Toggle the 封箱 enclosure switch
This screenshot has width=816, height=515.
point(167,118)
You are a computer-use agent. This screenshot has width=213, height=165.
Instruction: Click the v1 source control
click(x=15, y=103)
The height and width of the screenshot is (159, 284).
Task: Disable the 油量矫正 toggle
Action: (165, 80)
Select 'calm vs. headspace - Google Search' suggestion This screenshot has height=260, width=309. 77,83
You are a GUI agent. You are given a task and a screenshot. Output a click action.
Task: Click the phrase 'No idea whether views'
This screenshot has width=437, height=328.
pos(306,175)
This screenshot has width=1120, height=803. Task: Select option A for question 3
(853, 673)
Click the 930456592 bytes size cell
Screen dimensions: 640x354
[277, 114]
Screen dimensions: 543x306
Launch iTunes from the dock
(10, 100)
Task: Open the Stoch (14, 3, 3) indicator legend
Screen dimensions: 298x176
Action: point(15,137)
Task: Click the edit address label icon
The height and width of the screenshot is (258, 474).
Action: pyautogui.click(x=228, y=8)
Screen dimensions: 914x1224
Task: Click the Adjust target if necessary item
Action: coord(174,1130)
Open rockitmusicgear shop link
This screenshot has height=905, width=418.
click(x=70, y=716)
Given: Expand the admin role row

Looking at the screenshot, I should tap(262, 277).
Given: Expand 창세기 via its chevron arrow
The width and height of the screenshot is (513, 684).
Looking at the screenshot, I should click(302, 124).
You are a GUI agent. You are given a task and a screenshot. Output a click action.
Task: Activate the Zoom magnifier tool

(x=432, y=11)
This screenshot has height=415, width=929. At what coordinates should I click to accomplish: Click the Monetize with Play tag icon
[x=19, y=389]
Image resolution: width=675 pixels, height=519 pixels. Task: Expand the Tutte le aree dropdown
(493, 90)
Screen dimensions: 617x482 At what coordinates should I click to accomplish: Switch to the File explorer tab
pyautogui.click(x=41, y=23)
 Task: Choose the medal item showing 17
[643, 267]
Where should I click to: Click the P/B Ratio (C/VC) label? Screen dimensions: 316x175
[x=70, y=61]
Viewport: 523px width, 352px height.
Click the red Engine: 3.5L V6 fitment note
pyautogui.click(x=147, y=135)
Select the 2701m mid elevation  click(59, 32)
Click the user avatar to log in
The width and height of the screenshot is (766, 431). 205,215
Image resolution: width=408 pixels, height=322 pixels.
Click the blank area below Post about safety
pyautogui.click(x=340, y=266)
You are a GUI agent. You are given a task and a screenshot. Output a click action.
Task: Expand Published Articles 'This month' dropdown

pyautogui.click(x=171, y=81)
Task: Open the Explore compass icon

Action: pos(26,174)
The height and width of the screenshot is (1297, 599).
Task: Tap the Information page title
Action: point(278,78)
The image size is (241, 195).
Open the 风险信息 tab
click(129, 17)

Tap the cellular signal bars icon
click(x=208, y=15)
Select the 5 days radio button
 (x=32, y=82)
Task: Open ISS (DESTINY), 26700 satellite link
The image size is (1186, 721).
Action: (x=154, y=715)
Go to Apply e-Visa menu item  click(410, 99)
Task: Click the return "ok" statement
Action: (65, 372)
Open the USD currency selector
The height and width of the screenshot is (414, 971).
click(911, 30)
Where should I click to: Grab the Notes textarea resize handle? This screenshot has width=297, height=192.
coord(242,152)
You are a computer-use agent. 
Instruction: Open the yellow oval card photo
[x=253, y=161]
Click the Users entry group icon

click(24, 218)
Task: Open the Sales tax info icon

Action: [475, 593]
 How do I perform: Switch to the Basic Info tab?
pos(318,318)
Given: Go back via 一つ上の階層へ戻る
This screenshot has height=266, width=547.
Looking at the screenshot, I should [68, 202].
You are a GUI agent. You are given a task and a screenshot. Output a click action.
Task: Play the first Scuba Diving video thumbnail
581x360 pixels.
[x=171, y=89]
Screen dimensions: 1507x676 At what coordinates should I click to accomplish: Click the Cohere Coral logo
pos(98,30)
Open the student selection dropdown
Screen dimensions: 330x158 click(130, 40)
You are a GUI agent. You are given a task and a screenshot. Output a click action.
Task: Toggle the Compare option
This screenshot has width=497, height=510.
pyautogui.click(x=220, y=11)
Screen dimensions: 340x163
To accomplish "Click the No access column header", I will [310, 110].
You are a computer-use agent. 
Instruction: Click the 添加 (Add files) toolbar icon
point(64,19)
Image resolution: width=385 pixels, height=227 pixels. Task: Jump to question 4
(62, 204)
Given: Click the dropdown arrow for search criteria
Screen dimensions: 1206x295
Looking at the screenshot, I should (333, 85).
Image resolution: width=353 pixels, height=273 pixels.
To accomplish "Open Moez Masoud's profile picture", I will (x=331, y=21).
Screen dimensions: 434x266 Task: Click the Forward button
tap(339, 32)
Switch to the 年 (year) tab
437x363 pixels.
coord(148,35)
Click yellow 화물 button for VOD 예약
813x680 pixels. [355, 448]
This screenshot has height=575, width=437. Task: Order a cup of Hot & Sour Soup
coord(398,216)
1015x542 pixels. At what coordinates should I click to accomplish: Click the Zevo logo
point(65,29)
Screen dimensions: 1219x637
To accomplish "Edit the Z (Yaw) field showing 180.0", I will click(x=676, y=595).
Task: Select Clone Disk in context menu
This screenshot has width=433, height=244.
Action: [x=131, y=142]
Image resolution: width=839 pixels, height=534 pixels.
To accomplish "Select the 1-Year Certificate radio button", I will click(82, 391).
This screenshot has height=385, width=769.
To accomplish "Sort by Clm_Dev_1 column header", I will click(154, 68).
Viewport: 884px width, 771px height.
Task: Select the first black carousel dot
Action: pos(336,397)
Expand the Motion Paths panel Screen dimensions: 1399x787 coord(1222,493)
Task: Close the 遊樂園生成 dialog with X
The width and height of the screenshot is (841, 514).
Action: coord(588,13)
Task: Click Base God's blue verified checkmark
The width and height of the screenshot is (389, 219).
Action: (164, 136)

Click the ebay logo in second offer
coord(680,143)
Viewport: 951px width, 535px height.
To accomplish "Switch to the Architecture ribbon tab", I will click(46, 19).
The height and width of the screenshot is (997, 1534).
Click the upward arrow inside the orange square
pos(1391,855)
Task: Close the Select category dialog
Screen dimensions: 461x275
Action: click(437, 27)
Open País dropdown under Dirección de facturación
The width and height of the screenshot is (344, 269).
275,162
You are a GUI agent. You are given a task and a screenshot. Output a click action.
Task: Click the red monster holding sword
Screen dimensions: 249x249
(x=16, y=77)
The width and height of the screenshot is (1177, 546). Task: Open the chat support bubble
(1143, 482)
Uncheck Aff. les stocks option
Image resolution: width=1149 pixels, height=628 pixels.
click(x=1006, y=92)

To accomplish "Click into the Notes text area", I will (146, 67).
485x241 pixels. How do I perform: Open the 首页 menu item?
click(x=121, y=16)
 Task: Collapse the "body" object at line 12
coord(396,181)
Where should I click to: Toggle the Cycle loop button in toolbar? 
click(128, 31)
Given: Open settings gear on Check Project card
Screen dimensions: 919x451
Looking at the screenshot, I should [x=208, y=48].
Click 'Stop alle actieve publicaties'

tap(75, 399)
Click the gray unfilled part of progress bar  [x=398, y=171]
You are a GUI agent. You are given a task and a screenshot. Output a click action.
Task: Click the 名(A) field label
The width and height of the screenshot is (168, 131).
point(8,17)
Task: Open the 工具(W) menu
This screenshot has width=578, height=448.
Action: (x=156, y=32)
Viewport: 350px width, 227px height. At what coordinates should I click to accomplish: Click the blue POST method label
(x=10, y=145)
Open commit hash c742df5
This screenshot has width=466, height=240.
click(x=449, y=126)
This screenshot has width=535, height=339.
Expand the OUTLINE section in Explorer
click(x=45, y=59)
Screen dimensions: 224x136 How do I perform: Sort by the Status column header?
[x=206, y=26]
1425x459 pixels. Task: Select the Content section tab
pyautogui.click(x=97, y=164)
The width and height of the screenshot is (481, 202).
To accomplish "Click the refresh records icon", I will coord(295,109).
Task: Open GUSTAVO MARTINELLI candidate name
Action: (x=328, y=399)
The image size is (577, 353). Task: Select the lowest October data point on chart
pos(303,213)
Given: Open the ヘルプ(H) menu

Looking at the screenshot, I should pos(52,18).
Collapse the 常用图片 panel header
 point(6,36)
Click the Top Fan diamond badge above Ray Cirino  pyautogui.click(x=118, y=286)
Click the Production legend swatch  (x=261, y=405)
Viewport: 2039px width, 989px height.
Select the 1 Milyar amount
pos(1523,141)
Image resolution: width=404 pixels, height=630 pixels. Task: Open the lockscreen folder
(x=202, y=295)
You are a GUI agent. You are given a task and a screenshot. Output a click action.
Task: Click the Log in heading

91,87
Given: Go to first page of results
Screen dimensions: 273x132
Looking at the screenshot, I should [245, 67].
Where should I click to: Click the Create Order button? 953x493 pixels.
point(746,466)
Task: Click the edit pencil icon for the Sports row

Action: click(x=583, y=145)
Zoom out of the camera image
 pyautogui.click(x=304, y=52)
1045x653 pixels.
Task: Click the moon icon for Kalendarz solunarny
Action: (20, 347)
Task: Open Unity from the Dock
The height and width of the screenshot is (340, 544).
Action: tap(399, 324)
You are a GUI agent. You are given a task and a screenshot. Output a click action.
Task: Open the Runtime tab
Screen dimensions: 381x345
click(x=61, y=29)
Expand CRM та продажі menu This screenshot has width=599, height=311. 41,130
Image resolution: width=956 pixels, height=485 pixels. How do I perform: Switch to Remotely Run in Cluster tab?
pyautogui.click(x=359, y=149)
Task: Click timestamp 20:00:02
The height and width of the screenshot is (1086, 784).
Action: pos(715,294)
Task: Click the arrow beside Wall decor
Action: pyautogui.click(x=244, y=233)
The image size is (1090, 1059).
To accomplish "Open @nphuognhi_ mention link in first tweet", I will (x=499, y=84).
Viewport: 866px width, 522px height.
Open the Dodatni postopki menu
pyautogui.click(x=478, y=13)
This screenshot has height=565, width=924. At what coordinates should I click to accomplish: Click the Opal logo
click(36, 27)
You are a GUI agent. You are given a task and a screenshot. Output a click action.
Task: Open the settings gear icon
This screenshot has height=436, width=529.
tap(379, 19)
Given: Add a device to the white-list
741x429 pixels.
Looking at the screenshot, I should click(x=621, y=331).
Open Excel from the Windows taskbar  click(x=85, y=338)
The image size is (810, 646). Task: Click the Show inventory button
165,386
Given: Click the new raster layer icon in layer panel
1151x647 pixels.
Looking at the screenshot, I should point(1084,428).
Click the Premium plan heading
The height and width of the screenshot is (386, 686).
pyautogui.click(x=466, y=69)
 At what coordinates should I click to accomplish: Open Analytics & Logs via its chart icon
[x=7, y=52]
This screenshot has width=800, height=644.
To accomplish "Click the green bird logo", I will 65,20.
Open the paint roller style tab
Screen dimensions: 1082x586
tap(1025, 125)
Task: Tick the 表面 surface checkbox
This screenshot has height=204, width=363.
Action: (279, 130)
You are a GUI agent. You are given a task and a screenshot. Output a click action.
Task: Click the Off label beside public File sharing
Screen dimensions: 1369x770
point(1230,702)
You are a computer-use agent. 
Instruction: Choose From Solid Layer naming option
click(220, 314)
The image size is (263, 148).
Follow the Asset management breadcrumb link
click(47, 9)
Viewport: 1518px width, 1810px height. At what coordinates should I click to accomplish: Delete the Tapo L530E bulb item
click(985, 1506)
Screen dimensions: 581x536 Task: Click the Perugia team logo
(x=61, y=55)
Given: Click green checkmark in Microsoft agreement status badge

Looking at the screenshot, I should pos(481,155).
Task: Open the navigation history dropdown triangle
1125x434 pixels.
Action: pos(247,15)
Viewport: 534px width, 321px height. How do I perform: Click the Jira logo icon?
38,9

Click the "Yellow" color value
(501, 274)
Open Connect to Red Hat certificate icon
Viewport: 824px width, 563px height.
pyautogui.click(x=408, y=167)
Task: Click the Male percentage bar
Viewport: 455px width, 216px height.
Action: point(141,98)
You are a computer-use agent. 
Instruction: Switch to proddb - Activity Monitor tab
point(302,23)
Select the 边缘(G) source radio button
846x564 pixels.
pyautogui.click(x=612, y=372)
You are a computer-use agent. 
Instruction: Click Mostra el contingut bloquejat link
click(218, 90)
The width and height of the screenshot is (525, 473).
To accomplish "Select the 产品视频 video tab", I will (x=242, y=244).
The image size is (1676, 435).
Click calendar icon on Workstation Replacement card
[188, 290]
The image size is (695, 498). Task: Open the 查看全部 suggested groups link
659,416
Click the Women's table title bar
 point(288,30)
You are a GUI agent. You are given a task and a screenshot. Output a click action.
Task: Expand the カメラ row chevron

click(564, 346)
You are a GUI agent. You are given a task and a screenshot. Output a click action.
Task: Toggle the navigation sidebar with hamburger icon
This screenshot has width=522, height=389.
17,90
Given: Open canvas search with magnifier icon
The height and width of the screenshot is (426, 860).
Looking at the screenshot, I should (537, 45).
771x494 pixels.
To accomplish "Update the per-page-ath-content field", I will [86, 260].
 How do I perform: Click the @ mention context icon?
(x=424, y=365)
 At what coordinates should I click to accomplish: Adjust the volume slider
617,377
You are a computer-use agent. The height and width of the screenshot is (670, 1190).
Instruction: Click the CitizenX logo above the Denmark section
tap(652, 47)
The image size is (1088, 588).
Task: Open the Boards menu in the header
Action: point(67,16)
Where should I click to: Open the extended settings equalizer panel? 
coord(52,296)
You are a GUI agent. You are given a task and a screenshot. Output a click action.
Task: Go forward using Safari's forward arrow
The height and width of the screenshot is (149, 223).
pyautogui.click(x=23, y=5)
************
▶ Problem description:
The required output is every line above from the one with "Task: Open the 工具(W) menu" down to the one with "The width and height of the screenshot is (481, 202).", restated word for word, ends included.

▶ Exercise solution:
Task: Open the 工具(W) menu
This screenshot has width=578, height=448.
Action: (x=156, y=32)
Viewport: 350px width, 227px height. At what coordinates should I click to accomplish: Click the blue POST method label
(x=10, y=145)
Open commit hash c742df5
This screenshot has width=466, height=240.
click(x=449, y=126)
This screenshot has width=535, height=339.
Expand the OUTLINE section in Explorer
click(x=45, y=59)
Screen dimensions: 224x136 How do I perform: Sort by the Status column header?
[x=206, y=26]
1425x459 pixels. Task: Select the Content section tab
pyautogui.click(x=97, y=164)
The width and height of the screenshot is (481, 202).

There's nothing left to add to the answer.